There were no “let’s have a little scientific word vomit that won’t make any sense but will sound intelligent” moments, or “look at how silly and out of touch with reality these science folk are” times. Quite on the contrary. The scientific names, the reasoning behind seeing a new species or odd land mass were all natural, organic. Their curiosity was not unlike my own. And look at the scientists themselves! One polygamous and business savvy, one homosexual and caring, one open for casual relationships and doubtful of herself. Realer scientists than many in today’s media.

And it’s not just in this field that Dellamonica does one fantastic job. The worldbuilding is superb. Not only does she give us a thorough explanation of the wildlife, she also created a number of isles with diverse cultures based on Mediterranean countries. Different languages, laws, costumes, Dellamonica did not forget a thing. One can easily understand why Sophie was so keen to explore it all. I know I can’t wait to return to the world of Stormwrack.

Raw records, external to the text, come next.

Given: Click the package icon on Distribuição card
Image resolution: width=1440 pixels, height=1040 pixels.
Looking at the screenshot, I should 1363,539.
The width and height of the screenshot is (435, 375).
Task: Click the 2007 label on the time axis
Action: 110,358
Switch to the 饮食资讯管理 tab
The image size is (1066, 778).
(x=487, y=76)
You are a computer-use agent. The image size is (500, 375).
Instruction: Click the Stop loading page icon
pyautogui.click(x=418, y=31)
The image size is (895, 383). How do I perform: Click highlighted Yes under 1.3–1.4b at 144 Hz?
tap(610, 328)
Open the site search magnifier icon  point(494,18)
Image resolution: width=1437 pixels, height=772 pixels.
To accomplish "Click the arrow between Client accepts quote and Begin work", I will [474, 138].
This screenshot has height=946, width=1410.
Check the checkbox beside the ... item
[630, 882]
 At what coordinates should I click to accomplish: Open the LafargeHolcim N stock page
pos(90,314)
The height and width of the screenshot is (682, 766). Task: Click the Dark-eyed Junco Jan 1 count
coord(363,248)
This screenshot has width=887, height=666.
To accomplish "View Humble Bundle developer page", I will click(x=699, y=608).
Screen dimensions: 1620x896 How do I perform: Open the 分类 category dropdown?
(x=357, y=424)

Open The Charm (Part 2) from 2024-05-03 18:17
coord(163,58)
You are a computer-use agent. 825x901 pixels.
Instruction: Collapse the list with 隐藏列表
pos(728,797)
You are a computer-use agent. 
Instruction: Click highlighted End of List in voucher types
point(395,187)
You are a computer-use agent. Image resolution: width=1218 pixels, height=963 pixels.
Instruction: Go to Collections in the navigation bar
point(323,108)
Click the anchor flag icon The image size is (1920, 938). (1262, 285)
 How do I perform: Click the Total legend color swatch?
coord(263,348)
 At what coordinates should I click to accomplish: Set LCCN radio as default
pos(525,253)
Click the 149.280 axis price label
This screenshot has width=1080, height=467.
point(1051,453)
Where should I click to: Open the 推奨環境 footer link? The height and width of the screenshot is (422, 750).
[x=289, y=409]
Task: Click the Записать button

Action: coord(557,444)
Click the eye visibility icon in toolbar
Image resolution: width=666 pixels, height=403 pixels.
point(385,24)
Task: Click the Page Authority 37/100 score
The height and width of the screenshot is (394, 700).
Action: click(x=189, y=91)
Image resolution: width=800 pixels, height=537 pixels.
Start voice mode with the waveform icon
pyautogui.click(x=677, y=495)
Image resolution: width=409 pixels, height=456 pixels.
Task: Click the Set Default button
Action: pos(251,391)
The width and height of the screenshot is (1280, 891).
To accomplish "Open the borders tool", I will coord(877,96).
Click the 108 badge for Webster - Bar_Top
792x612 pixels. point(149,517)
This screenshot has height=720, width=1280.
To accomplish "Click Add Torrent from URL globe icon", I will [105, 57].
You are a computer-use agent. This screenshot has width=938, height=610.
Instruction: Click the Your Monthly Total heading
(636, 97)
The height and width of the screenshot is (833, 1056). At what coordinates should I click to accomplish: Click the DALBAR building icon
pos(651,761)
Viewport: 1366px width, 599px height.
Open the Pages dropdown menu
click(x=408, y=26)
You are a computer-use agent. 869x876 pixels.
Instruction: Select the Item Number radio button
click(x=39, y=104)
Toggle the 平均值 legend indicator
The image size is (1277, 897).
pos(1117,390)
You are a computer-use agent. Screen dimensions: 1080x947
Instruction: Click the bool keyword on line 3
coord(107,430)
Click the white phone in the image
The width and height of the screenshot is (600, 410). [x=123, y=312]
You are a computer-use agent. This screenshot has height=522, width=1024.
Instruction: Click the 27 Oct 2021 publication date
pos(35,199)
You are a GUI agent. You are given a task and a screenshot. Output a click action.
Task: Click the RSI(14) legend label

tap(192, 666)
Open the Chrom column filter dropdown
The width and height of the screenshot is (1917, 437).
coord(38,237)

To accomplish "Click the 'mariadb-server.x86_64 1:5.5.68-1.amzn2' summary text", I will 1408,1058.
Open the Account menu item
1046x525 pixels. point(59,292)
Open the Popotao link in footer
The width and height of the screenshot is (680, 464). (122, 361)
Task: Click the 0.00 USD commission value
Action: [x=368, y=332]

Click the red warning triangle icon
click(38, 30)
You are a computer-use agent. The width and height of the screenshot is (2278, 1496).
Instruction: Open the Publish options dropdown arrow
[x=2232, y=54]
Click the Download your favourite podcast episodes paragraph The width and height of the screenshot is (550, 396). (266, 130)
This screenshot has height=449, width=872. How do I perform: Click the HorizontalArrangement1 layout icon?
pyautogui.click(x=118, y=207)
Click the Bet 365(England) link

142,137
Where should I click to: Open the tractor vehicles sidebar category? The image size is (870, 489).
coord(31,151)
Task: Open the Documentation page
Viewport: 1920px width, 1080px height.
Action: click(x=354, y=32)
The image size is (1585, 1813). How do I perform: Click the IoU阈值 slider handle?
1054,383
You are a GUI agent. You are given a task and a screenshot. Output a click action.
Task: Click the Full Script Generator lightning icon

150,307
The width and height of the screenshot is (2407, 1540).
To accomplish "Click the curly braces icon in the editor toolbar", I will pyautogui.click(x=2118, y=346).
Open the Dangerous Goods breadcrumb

But it wasn’t just the diverse, complete worldbuilding or the science geekness that entranced me, the story itself is a hell lot of fun. There are multiple, unique narratives going on. The way they are dealt with, related, and resolved are nothing but refreshing. Sophie doesn’t just have to deal with cultural shock and finding a way to record her discoveries. There are also the details of her birth family wanting her away, having to solve a murder, not knowing who her father is, deciding what to do with an inheritance she didn’t know she had, smuggling samples, keeping her brother assuaged, and much more. Child of a Hidden Sea is an adventure in more ways than one.

So give it a try! If you like fantasy, science, diverse characters and worlds, and out of the box stories, you’ll enjoy Child of a Hidden Sea. And if you don’t commonly read these stories, try it anyway. It might change your mind.

 

The book in a quote

“What did magic mean, exactly? The ability to defy the laws of physics? To create little pockets of something—space, time, both?—where they didn’t apply? Or to access other universal rules that twenty-first-century science, at home, just hadn’t touched yet?”